Comment. One quibble. If Tim is saying that the trend represented by the RCUK will "force [authors] away from prestigious journals", then I can't agree. The funding agencies are encouraging or requiring deposit in OA archives, not submission to OA journals. OA archiving is compatible with publishing in non-OA journals. In fact, about 80% of non-OA journals already allow their authors to deposit their postprints in OA archives.

Bahia presentations on OA

The presentations from the conference, Commitment to Equity (Salvador-Bahia, Brazil, September 20-23, 2005), are now online. A good number explicitly address OA issues. (Thanks to medinfo.)

Sunday, September 04, 2005

Another TA editorial on OA

William G. Couser, JASN Public Access Policy, Journal of the American Society of Nephrology, September 2005. Not even an abstract is free online, at least so far.

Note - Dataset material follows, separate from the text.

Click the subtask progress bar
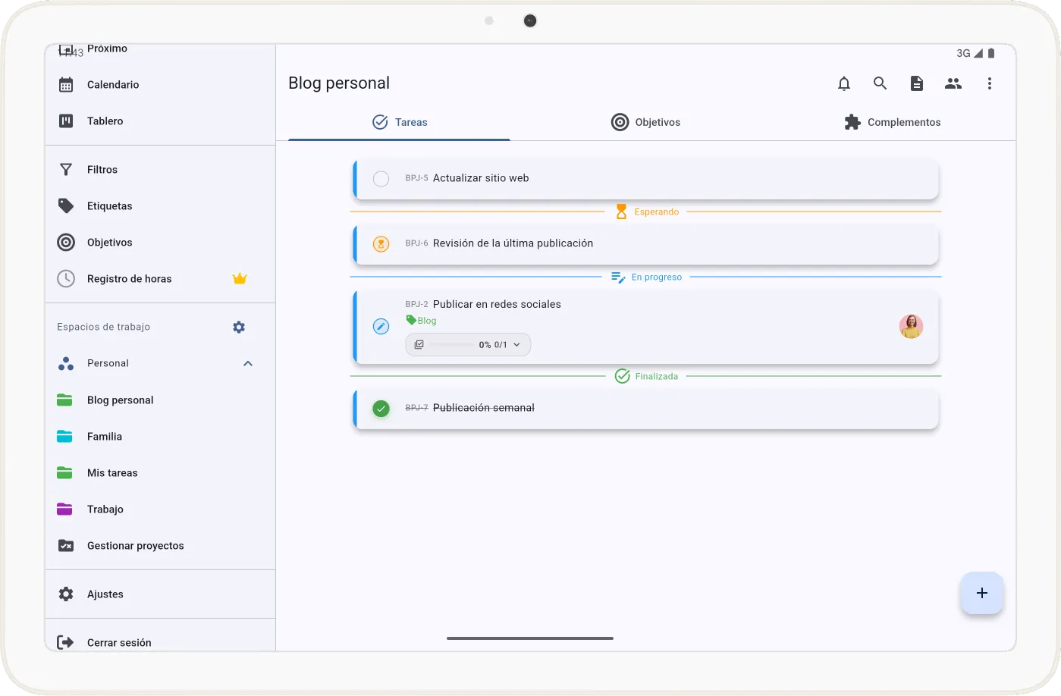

Matsuura presentation at Paris workshop

UNESCO has posted a brief summary of the presentation by Koïchiro Matsuura, UNESCO's Director-General, at the workshop, Creating the Information Commons for e-Science (Paris, September 1-2, 2005). (Thanks to Subbiah Arunachalam.) Excerpt:
Mr Matsuura located UNESCO’s engagement with the theme of the Workshop in the context of the World Summit on the Information Society (WSIS) process, informing the participants of UNESCO’s strategic emphasis on building knowledge societies and “how certain principles can best be operationalized, namely, freedom of expression; respect for cultural and linguistic diversity; universal access to information; and equal access to quality education for all.”...[T]he Director-General highlighted “the interdependency between sharing technological and scientific knowledge and accelerating development”, and the importance of universal access. He said that, following the Geneva phase of the WSIS, UNESCO is stressing the need to translate agreed principles into concrete action, including the area of e-Science. It supports the search to find new ways of using technology to facilitate access and to build new models for sharing scientific information through networks, the development of standards and metadata, and online repositories (the “information commons”). “We recognize that sharing digital scientific information and data has an important role to play in the building of knowledge societies,” said the Director-General, adding that “we are prepared to take responsibility for coordinating multi-stakeholder implementing teams dealing with the Action Lines that fall within UNESCO’s competency such as science.” Noting that the Workshop “anticipates the Action Lines of the WSIS Plan of Action”, the Director-General welcomed its “practical, policy-oriented and experienced-based approach”, an orientation “which is exactly right at this juncture for addressing the challenges we face.”